» Oppositions, désobéissance et colères répétées, agressivité chez l’enfant, coups, blessures dégradations, fraudes et vols chez l’adolescent : ces différents comportements caractérisent le trouble des conduites ». D’autres symptômes établissent le diagnostic : » les agressions physiques, les mensonges ou les vols d’objets », ou encore « l’absentéisme, les incivilités à l’école et les situations d’échec scolaire ». « L’absence de timidité » est aussi un signe d’alerte, tout comme « la recherche de nouveauté ». Dans une étude publiée par l’Inserm, un groupe d’experts, épidémiologistes, pédopsychiatres, français et canadiens, vient de définir une nouvelle maladie : « le trouble des conduites ».
Selon eux, 5 à 9% des garçons de 15 ans en seraient atteints et 2 à 5% des filles. Mais la maladie est, selon eux, familiale : » Les facteurs empiriquement associés au trouble des conduites sont : antécédents familiaux de trouble des conduites, criminalité au sein de la famille, mère très jeune, consommation de substances psychoactives pendant la grossesse, faible poids de naissance, complications autour de la naissance… »

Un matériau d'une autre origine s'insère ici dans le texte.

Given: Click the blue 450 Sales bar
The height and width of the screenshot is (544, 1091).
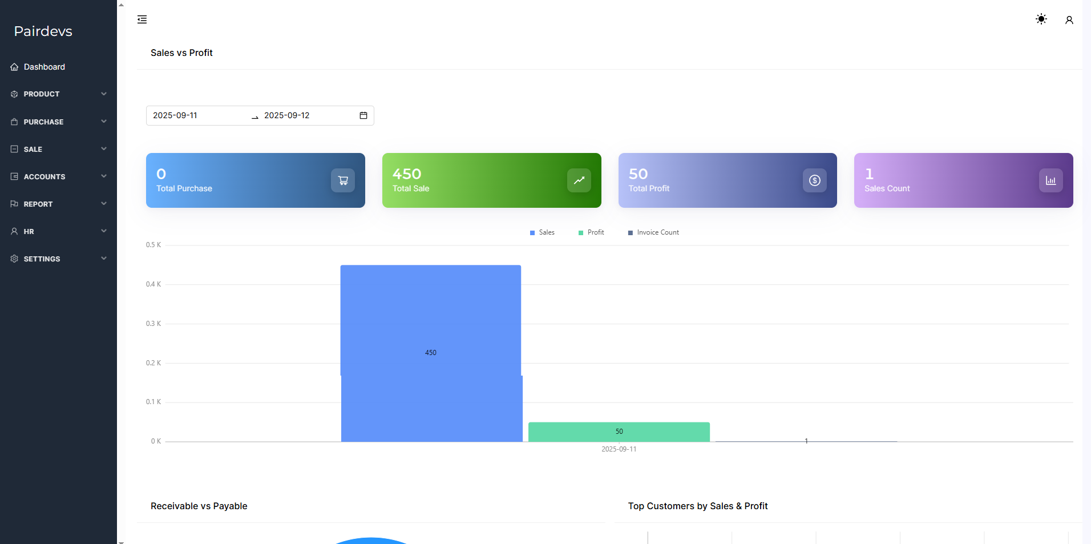Looking at the screenshot, I should click(431, 353).
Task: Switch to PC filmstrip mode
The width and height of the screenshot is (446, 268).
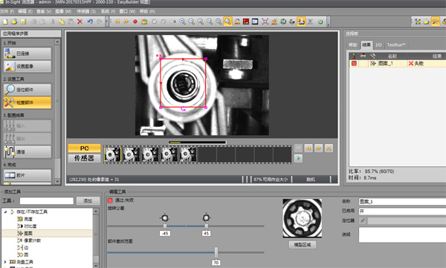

Aussi, recommandent-ils « un repérage des familles présentant ces facteurs de risque » et un dépistage systématique, dès 36 mois, des enfants en utilisant les bilans de santé et les examens systématiques. C’est donc sur le système de santé et sur l’école qu’ils souhaitent s’appuyer pour opérer cette campagne de dépistage qui ficherait comme « dangereux » un adolescent sur dix et sa famille. Les experts recommandent « d’informer les enseignants sur les différentes expressions comportementales du trouble des conduites et de les sensibiliser à une collaboration avec les professionnels de santé pour une intervention plus précoce auprès des enfants et adolescents « . Ils souhaitent « généraliser les interventions au sein des structures éducatives existantes (PMI, crèches, écoles…) en formant le personnel éducatif à ces méthodes de prévention (puéricultrices, éducateurs, enseignants…) ».

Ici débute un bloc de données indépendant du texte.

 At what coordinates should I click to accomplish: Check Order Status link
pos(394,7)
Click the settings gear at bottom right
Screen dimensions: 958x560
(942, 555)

Il y a quelques mois le rapport Bénisti avait soulevé un tollé en demandant le dépistage précoce dès trois ans des « déviants ». En termes médicaux c’est exactement la même logique qui est à l’oeuvre dans ce rapport de l’Inserm. Comme lui, il analyse des faits sociaux comme des symptômes maladifs et n’hésite pas à envisager le fichage et le « suivi » d’un dixième de la population. On retrouve là l’influence d’une école nord-américaine, hostile à la psychologie, qui vise le dépistage des déviants et du gène de la déviance. Une perspective qui fait vraiment froid dans le dos.

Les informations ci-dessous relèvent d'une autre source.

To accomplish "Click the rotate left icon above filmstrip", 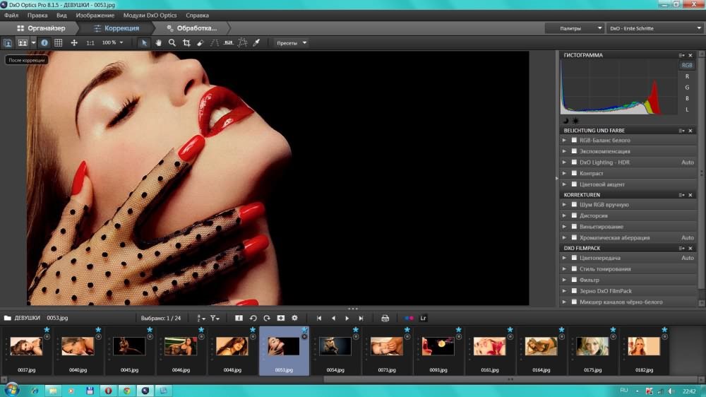I will pyautogui.click(x=253, y=318).
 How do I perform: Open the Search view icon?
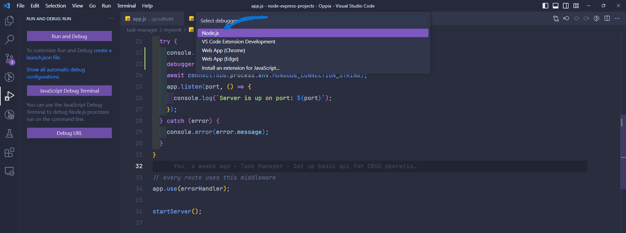tap(9, 39)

Interrogé dans Le Monde, le pédopsychiatre Pierre Delion juge sévèrement ce rapport. » Je ne suis pas du tout adepte de ce genre de concepts. Le trouble des conduites implique une référence à une bonne conduite et à une mauvaise conduite. Cette notion moralise donc le débat là où, au contraire, il faudrait accepter la diversité de tous les parents et de leurs enfants… Que l’on puisse, dans certains cas, appeler cela des troubles des conduites, je ne suis pas contre, mais ce qui compte le plus c’est de dire à cet enfant que son appel a été entendu. A ce moment-là, l’important n’est pas de faire un dépistage systématique, de type Big Brother, mais de rendre possible, pour les parents, la rencontre avec des professionnels, pour accueillir cette souffrance de l’enfant et éventuellement la traiter ». Et il alerte les enseignants : » parler de souffrance psychique en ces termes peut avoir des effets délétères. Les enseignants, par exemple, se sont déjà emparés de ces catégories. Nous voyons très souvent des parents envoyés par des instituteurs qui « diagnostiquent » des troubles de type hyperactivité et déficit de l’attention. Ces notions ont envahi la société dans son ensemble, bien au-delà du milieu médical. Les parents arrivent maintenant en consultation avec une question : « Quel traitement médicamenteux prescrivez-vous pour notre enfant ? » On voit bien, en arrière-plan, se profiler les intérêts économiques des firmes pharmaceutiques ».